NVIDIA's Cosmos 3: The World's First Fully Open AI Omnimodel

NVIDIA has released Cosmos 3 – an open world foundation model designed for physical AI applications.
The model uses a mixture-of-transformers architecture that integrates vision reasoning, world generation and action prediction within one system.
According to NVIDIA, Cosmos 3 is the world's first fully open omnimodel and the system can process and create text, images, video, ambient sound and actions with what the company describes as leading physics accuracy, which could reduce physical AI training times.
Physical AI readiness
According to McKinsey, robotics is ready to cross the gap from simulation to reality. The company adds that robots now operate in dynamic settings where adaptability and autonomy are essential.
NVIDIA says that Cosmos 3 allows robots, autonomous vehicles or vision agents to function in the real world with limited training data and fragmented simulation stacks. The model's architecture pairs a reasoning transformer with an expert generation transformer.
This combination enables Cosmos 3 to process object interactions, motion and spatial-temporal relationships before producing video and action trajectories.
The Cosmos platform now contains new datasets for robotics, physics, human motion, autonomous driving, warehouse safety and spatial reasoning.
The platform also includes new physical AI agent skills for neural scene reconstruction, defect-image generation and video augmentation.
According to Deloitte, greater integration of AI capabilities in robotic systems and the emergence of specialised foundational models means robots can expand across multiple industries and applications, including smart factories.
The firm predicts that cumulative installed capacity of industrial robots could reach 5.5m by 2026, globally.
Multimodal reasoning capabilities
Jensen Huang, Founder and Chief Executive of NVIDIA, says: "The big bang of physical AI is just around the corner thanks to breakthroughs in multimodal reasoning language, vision and world models.
"The Cosmos 3 family of open, frontier omnimodels gives developers a generational leap in ability to build robots, AVs and vision AI that perceive, reason, plan and act in the physical world."
NVIDIA says Cosmos 3 Super, part of the lineup, is designed for post-training robotics and autonomous vehicle models that require the highest physics accuracy and generation quality.
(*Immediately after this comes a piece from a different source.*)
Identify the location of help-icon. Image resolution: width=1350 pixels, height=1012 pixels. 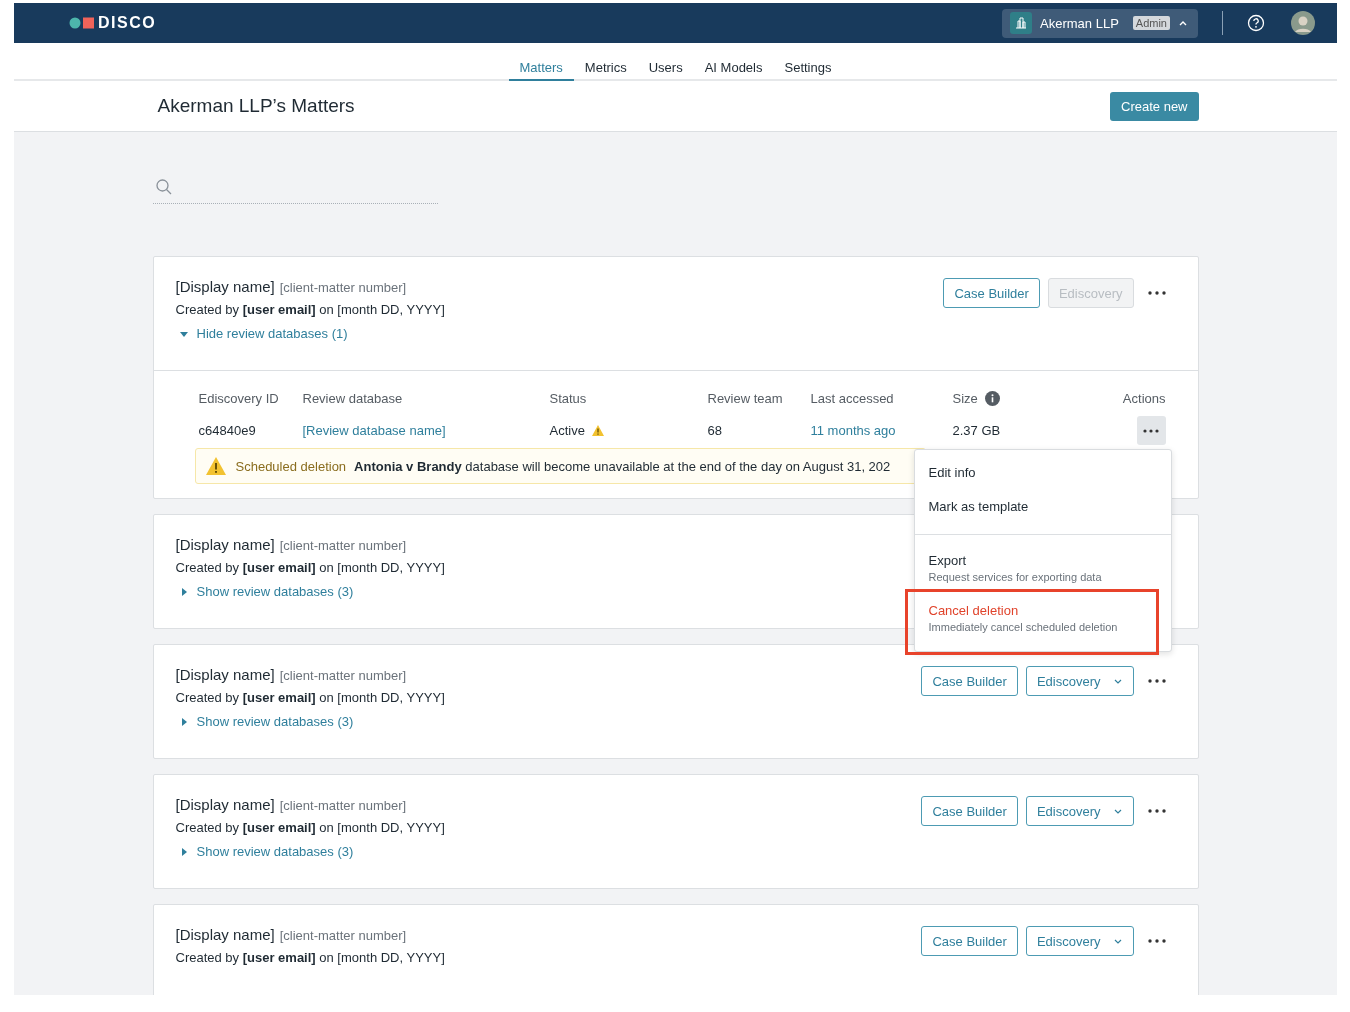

The system can generate synthetic data and scene variations, then support post-training with embodiment-specific behaviour and environment data for tasks ranging from pick-and-place to dexterous manipulation.
Developers can deploy Cosmos 3 as a vision language model or the backbone for world action models.
The system also functions as a world model or video foundation model that simulates physical environments and predicts future world states for training and evaluation.
Industry adoption patterns
Physical AI developers are building on the Cosmos platform across industries.
Agile Robots, Doosan Robotics, LG Electronics, Samsung Electronics and Skild AI are using the platform for robotics.
Li Auto is deploying the platform for autonomous vehicles.
Centific, Fogsphere, Linker Vision, Milestone Systems and Yuan are using the platform for vision AI agents to power industrial AI and smart space applications.
NVIDIA announced Cosmos 3 alongside NVIDIA Cosmos Coalition, which the company describes as a global collaboration between world model builders and AI developers. Members include Agile Robots, Black Forest Labs, Generalist, LTX, Runway and Skild AI.
According to NVIDIA, the coalition will advance open world models across industries. Members can contribute models, research and evaluation techniques while using Cosmos 3 technologies.